Chicken Soup Au Pistou : FIG AND FAUNA

Chicken Soup Au Pistou

by fig + fauna farm on 02/29/12

Our Chicken Soup is a meal in the making for days. It begins with a vibrant herb and wine roasted chicken. We devour the dark meat as soon as it debuts from the oven. If I can keep from comsuming it all, I store the white meat to be continued on the following evening.

Early the next day, the frame of the chicken becomes the start of a bone broth, by submerging it into simmering water for several hours -  until the bones are soft and free of minerals. Straining the broth provides a nurturing golden liquid that finds company in many of our meals, but soup is one where it truely shines.

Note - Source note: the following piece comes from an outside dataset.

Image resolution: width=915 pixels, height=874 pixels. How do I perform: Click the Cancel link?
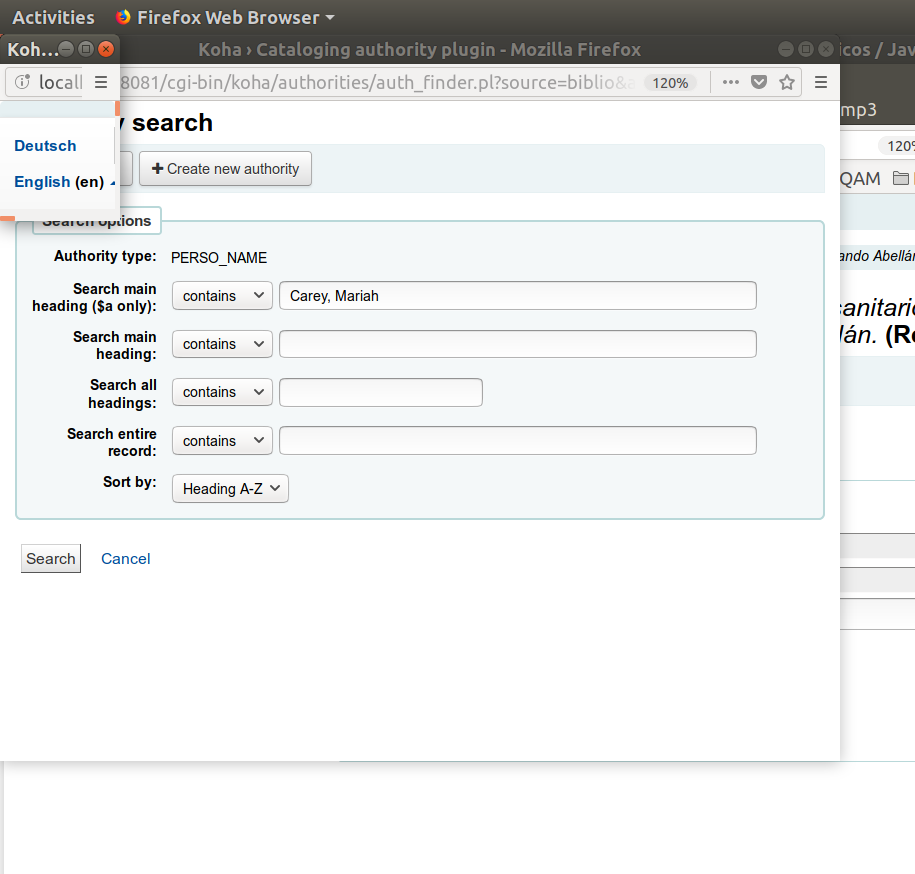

The soup is then ready to be made. In a large pot, I pour the fresh broth, onions, carrots, white chicken meat and anything else complimentary to the flavor. The smell is comforting in every sense of the word. I can't help but to bring the outside in - so I gather a handful of spicy Arugula and blend it into a  paste, smoothing it with extra virgin olive oil. A spoonful of pistou can accompany any pasta or sandwich, but tonight it has a home twirling in the broth of Chicken Soup.

Pistou/ a cold sauce made from cloves of garlic fresh basil/herbs, and olive oil. Some more modern versions of the recipe include grated parmasan, pecorino or similar hard cheeses.

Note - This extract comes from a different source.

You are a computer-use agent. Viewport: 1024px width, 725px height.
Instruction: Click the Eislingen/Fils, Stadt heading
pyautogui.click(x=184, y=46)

/// PHOTOS BY ROSE E MARTIN

For more details on how to make a perfect Bone Broth as well as the oustanding health benefits, check out my favorite resource - Nourished Kitchen.

CHICKEN SOUP AU PISTOU

Serves Two

 You will need:

  • 2 cups Bone Broth or quality broth
  • 4 Carrots, sliced
  • 1 Onion or Shallot, chopped
  • 2 cups Cannelini beans, cooked and drained
  • White Chicken meat, optional
  • a few sprigs of Thyme
  • 1 Bay Leaf
  • Pistou, to taste
  • Salt/Pepper

In a large stock pot, combine all ingredients except Pistou and simmer until carrots are tender. Remove the Thyme and Bay leaf before serving.

For the Pistou -

  • 1 handful of Arugula
  • 1 clove Garlic
  • 1/2 cup Walnuts
  • Parmasano Reggiano, to taste
  • Extra Virgin Olive Oil, until smooth
Put all ingredients into food processor and blend until chopped finely, slowly drizzle the olive oil until mixture is smooth.
To Serve - Ladel soup into bowls and spoon desired amount of Pistou into each bowl.

Comments (8)

1. MeSo said on 2/29/12 - 03:12PM
Thank you for inspiring me to cook! Dinner will be served soon...
2. fig + fauna said on 2/29/12 - 03:17PM
MeSo ~ We're so happy to inspire you! Bon appetit!
3. Milla said on 3/6/12 - 12:53AM
I never thought of putting pesto in a soup, what an amazing idea! I made this yesterday, though not with chicken but with liver 'dumplings' (just blended liver with egg yolks, butter and herbs, dropped spoonfuls of it into boiling stock!).
4. fig + fauna said on 3/6/12 - 06:59AM
Milla ~ That sounds so healthy!! Glad you enjoyed it.
5. Matt said on 3/17/12 - 06:00AM
It's so funny that North Americans mostly like the white meat. I'm with you -- after roasting a chicken, the dark meat is so good. Nothing beats soup made from a good broth! I will be trying the pistou soon too. Are there any alternatives you can suggest to arugula? I'm not sure I can get quality arugula easily enough where I am.
6. fig + fauna said on 3/17/12 - 01:49PM
Matt ~ Thanks for the comment. Yes! Pistou is normally made with fresh basil or parsley, but many herb combinations would be great!
7. Matt said on 3/17/12 - 07:20PM
Parsley it is! Thank you so much -- I'm looking forward to this very much.
8. Sunny said on 8/25/12 - 08:29PM
The chicken au pistou was amazing! Thank you!!!!!